Suppose i have two tables.

table one:

| col1 |

- - - - -

| do |

| big |

| gone |

table two

| col1 | col2 | col3 | col4 |

- - - - - - - - - - - - - - -

| do | blah | blah | big |

| big | do | blah | gone |

| blah | blah | blah | blah |

how do i search from table two such that rows which are displayed contain all values of col1 of table one

for eg. the result for the given situation should be

| col1 | col2 | col3 | col4 |

- - - - - - - - - - - - - - -

| big | do | blah | gone |

网友答案:

Nasty problem...

SELECT two.*
  FROM two
 WHERE (SELECT COUNT(*) FROM one) =
       (CASE WHEN col1 IN (SELECT * FROM one) THEN 1 ELSE 0 END +
        CASE WHEN col2 IN (SELECT * FROM one) THEN 1 ELSE 0 END +
        CASE WHEN col3 IN (SELECT * FROM one) THEN 1 ELSE 0 END +
        CASE WHEN col4 IN (SELECT * FROM one) THEN 1 ELSE 0 END
       )

The term 'efficiency' should not be mentioned in conjunction with this query.

网友答案:

Perhaps the trickiest part of this is guaranteeing that all the columns are covered in the second table.
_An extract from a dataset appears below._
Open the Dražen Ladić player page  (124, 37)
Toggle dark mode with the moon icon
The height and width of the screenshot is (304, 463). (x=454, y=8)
It is not enough just to count them, you also have be sure that all are the set:

select t.*
from two t left outer join
     one o1
     on o1.col1 = t.col1 left outer join
     one o2
     on o2.col1 = t.col2 and o2.col1 not in (coalesce(t.col1, '')) left outer join
     one o3
     on o3.col1 = t.col3 and o3.col1 not in (coalesce(t.col1, ''), coalesce(t.col2, '')) left outer join
     one o4
     on o4.col1 = t.col4 and o4.col1 not in (coalesce(t.col1, ''), coalesce(t.col2, ''), coalesce(t.col3, '')) cross join
     (select count(*) as cnt from one) const
where const.cnt = ((case when o1.col1 is not null then 1 else 0 end) +
                   (case when o2.col1 is not null then 1 else 0 end) +
                   (case when o3.col1 is not null then 1 else 0 end) +
                   (case when o4.col1 is not null then 1 else 0 end)
                  )

This looks up each value in the one table, with the proviso that the value has not been seen before. If there are duplicates in the one table, there is question on how to handle them. Would that mean that the value has to appear that many times?

网友答案:

This assumes CTE's, and bitoperations (leftshift and OR), as available in postgres (might be present in other DBMSses, too)

WITH rnk AS (
    SELECT col1, (rank() OVER (ORDER BY col1))::integer AS rnk
    FROM one
    )
, five AS (
    SELECT t.*
            , 0::integer
            | COALESCE( 1<< o1.rnk, 0)
            | COALESCE( 1<< o2.rnk, 0)
            | COALESCE( 1<< o3.rnk, 0)
            | COALESCE( 1<< o4.rnk, 0)
            AS mask
    FROM two t
    LEFT JOIN rnk o1 ON o1.col1 = t.col1
    LEFT JOIN rnk o2 ON o2.col1 = t.col2
    LEFT JOIN rnk o3 ON o3.col1 = t.col3
    LEFT JOIN rnk o4 ON o4.col1 = t.col4
    )
SELECT * FROM five f5
WHERE f5.mask IN (14)
    ;

Update: this one may be a bit cleaner, since is hides the bitshift inside the CTE.

WITH xrnk AS (
    SELECT col1, 1::integer << (rank() OVER (ORDER BY col1))::integer AS xrnk
    FROM one
    )
, five AS (
    SELECT t.*
        , ( COALESCE( o1.xrnk, 0)
          | COALESCE( o2.xrnk, 0)
          | COALESCE( o3.xrnk, 0)
          | COALESCE( o4.xrnk, 0)
          ) >> 1
        AS mask
    FROM two t
    LEFT JOIN xrnk o1 ON o1.col1 = t.col1
    LEFT JOIN xrnk o2 ON o2.col1 = t.col2
    LEFT JOIN xrnk o3 ON o3.col1 = t.col3
    LEFT JOIN xrnk o4 ON o4.col1 = t.col4
    )
SELECT * FROM five f5
WHERE f5.mask IN (7)
    ;

The simplest solution is always the best:

SELECT * FROM two t
WHERE NOT EXISTS (
        SELECT * FROM one o
        WHERE o.col1 <> t.col1 AND o.col1 <> t.col2
          AND o.col1 <> t.col3 AND o.col1 <> t.col4
        )
        ;

UPDATE: (thanks @dbenham) the simple query is rather sensitive to NULLs in the two table, which has to be handled by a bunch of COALESCE() wrappers. The 'XxxX' literal is intended to never match, obviously:

SELECT * FROM two t
WHERE NOT EXISTS (
        SELECT * FROM one o
        WHERE o.col1 <> COALESCE(t.col1, 'XxxX' )
          AND o.col1 <> COALESCE(t.col2, 'XxxX' )
          AND o.col1 <> COALESCE(t.col3, 'XxxX' )
          AND o.col1 <> COALESCE(t.col4, 'XxxX' )
        )
        ;
网友答案:

You don't state what SQL engine you are using - it can make a difference.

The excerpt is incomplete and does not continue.